§ Stated goal
Copy the rows exactly, from the line with "The height and" through the line with "click(x=130, y=384)", including both of those lines. Leave the pictures out of your copy.

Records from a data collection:
────────────────

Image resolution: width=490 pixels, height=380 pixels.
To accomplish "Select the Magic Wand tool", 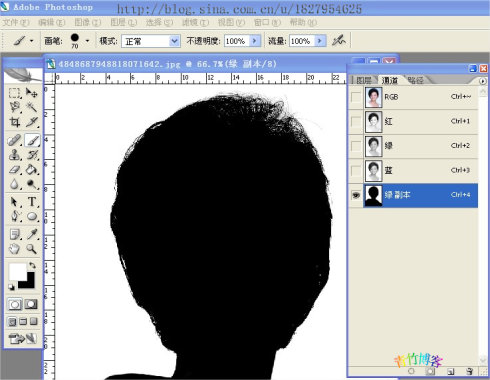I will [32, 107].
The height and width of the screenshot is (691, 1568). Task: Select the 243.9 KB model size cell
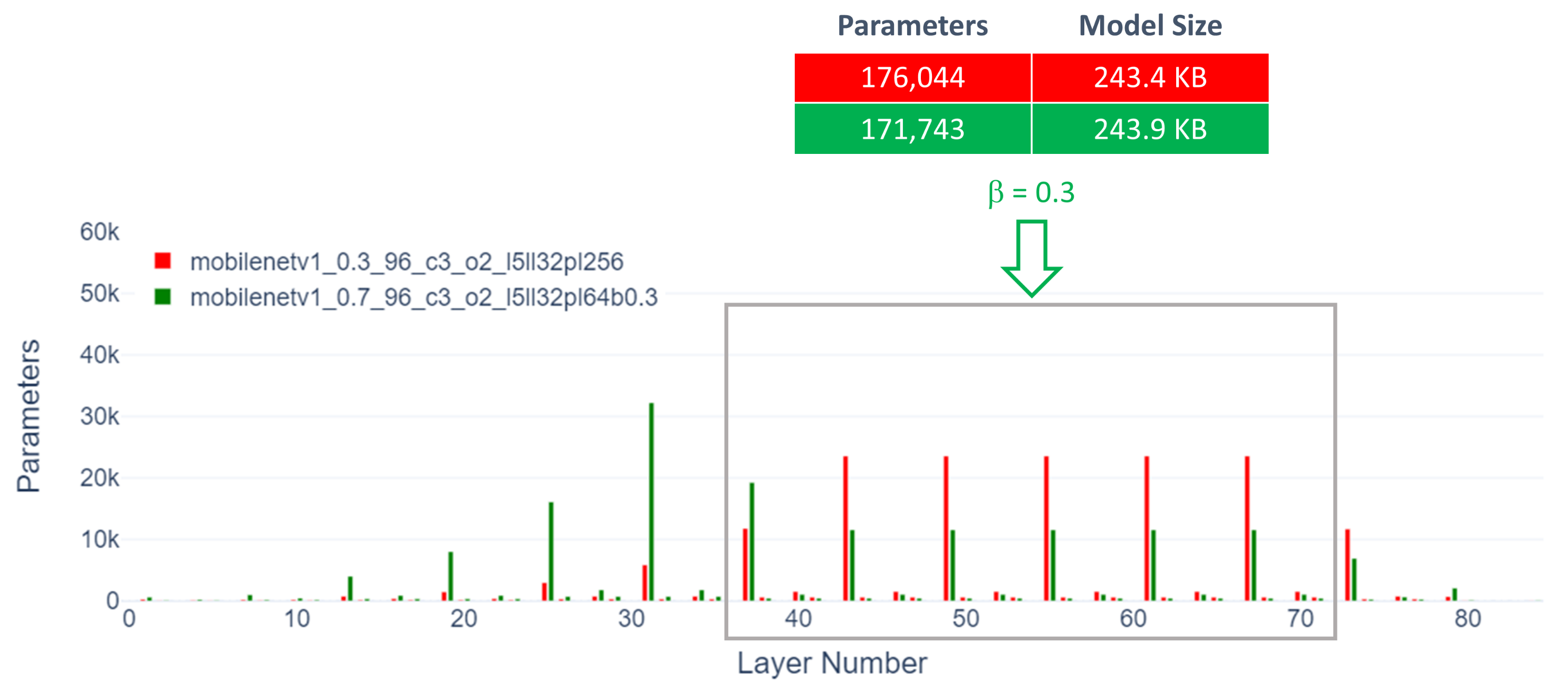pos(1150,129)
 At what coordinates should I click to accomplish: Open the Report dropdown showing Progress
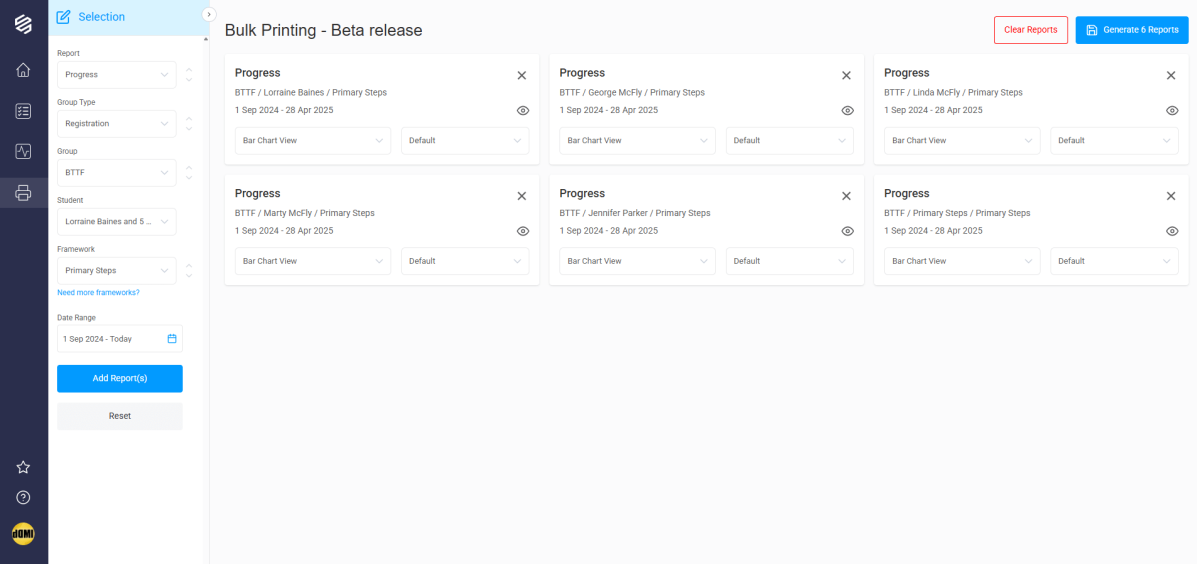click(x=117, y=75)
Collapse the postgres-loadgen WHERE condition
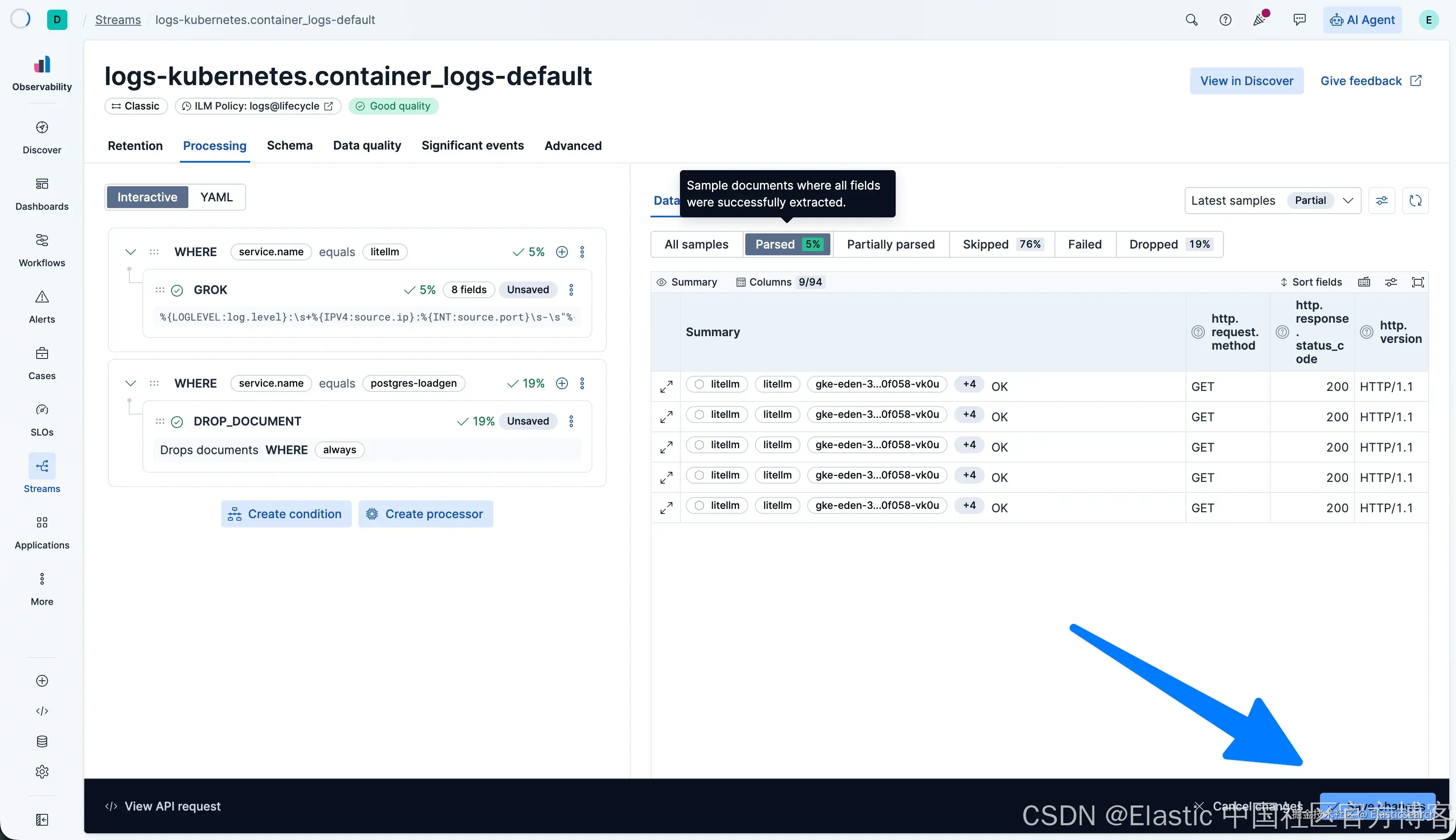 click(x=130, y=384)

────────────────

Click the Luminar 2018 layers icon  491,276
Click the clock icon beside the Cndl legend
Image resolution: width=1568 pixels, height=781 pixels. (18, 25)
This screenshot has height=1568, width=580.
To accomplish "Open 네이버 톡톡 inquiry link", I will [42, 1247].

────────────────

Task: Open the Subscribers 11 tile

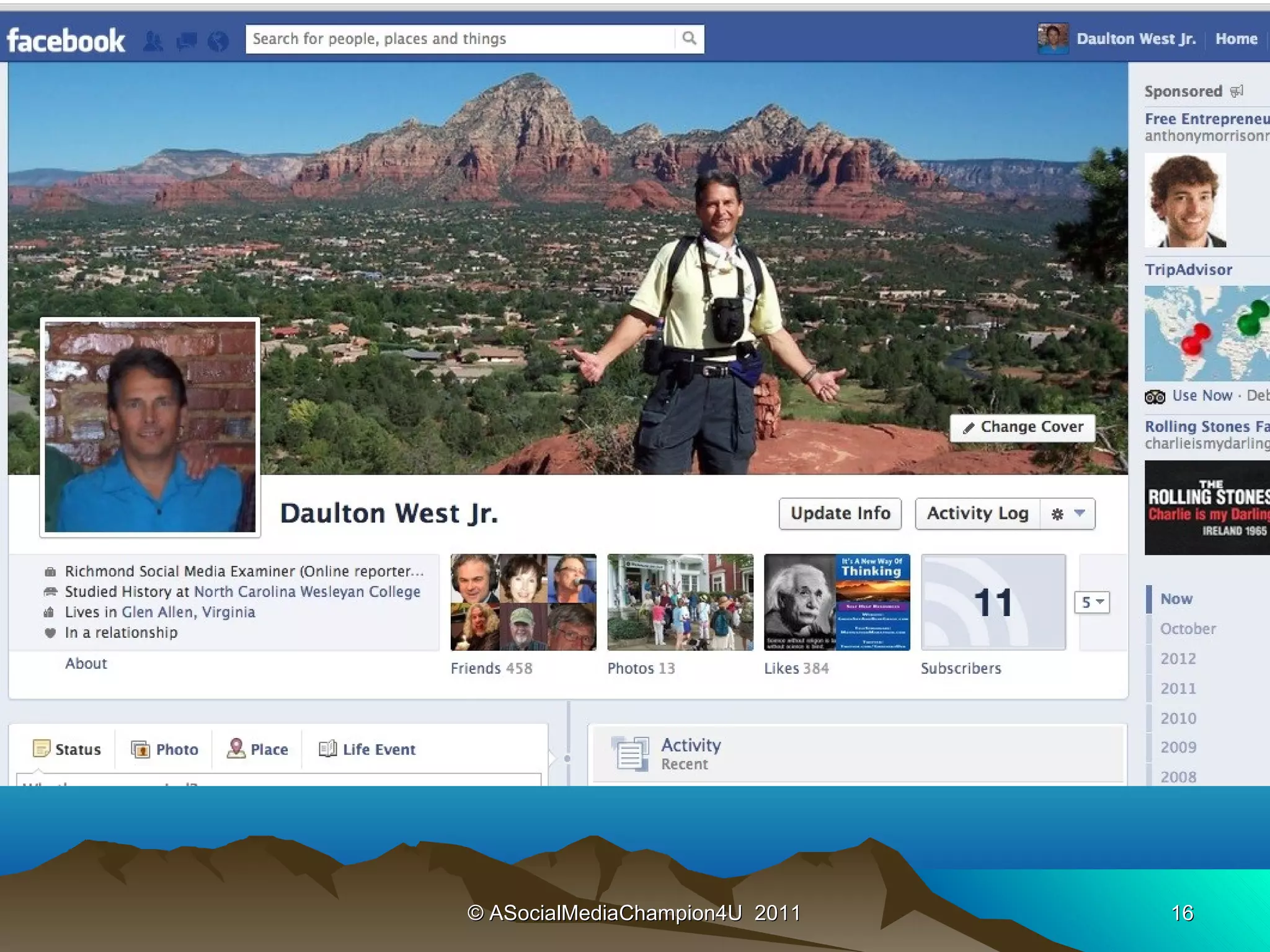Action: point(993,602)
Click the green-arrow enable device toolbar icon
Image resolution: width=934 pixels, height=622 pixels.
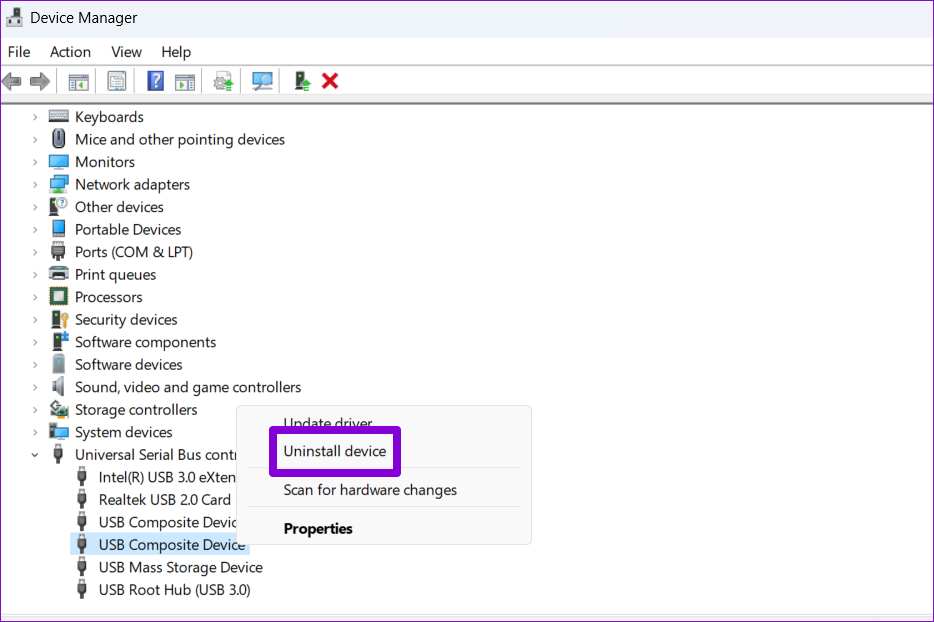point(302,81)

────────────────

§ The response
The height and width of the screenshot is (691, 1568). Task: Select the 243.9 KB model size cell
pos(1150,129)
 At what coordinates should I click to accomplish: Open the Report dropdown showing Progress
click(x=117, y=75)
Collapse the postgres-loadgen WHERE condition
 click(x=130, y=384)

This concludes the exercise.